*WHAT IS REQUIRED*: Copy the data word for word from the line that contains "You are a GUI" through the end, and leave the pictures out of your answer.

____

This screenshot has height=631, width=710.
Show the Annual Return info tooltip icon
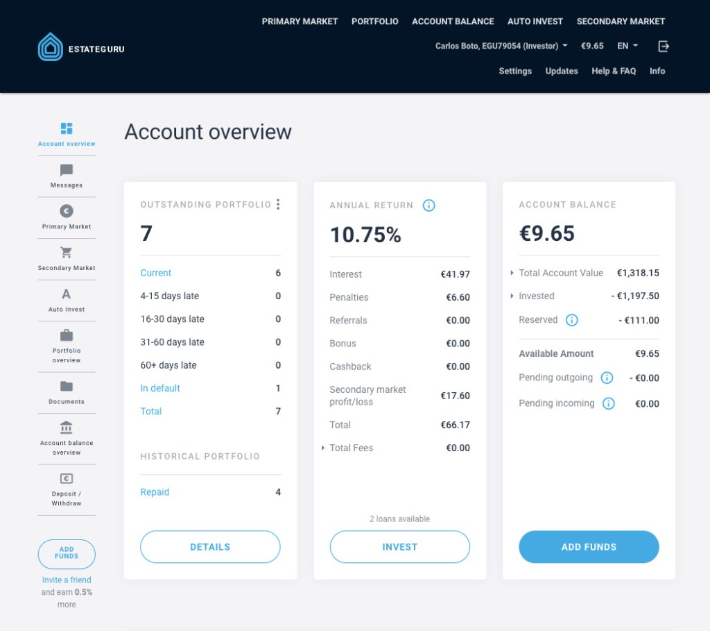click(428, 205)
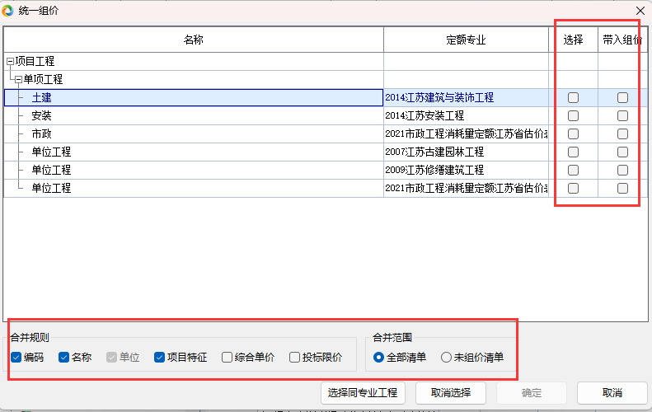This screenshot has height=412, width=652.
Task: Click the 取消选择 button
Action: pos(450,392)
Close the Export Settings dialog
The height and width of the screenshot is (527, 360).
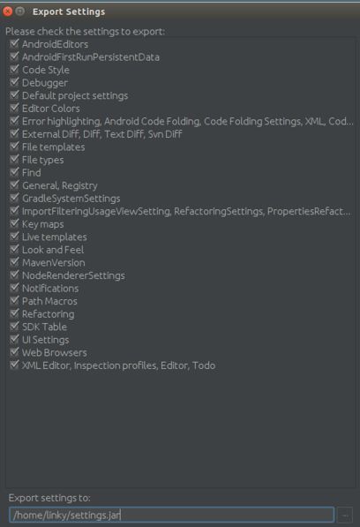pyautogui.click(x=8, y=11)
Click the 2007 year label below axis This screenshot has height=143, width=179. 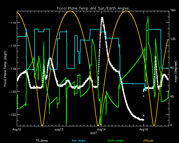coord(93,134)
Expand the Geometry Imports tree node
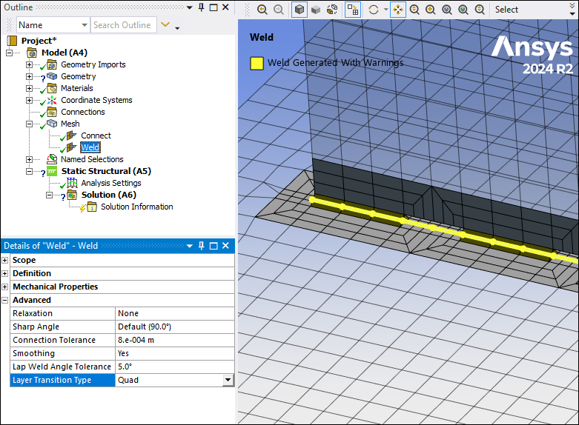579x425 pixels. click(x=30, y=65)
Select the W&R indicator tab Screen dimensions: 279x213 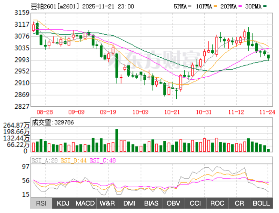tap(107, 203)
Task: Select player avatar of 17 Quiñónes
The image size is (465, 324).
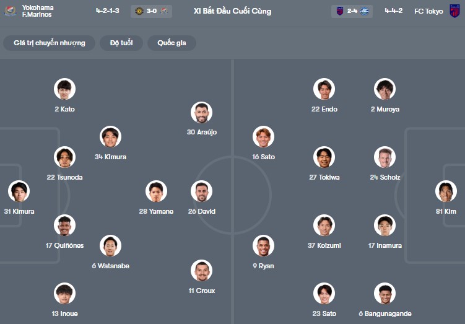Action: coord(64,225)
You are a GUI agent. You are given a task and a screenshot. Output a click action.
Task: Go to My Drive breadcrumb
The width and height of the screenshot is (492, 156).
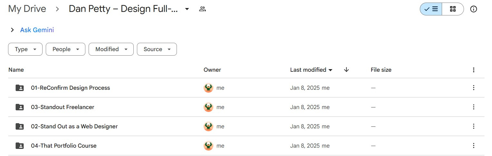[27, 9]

____

*COMPLETE ANSWER*:
You are a GUI agent. You are given a task and a screenshot. Output a click action.
Task: Go to My Drive breadcrumb
The width and height of the screenshot is (492, 156).
[27, 9]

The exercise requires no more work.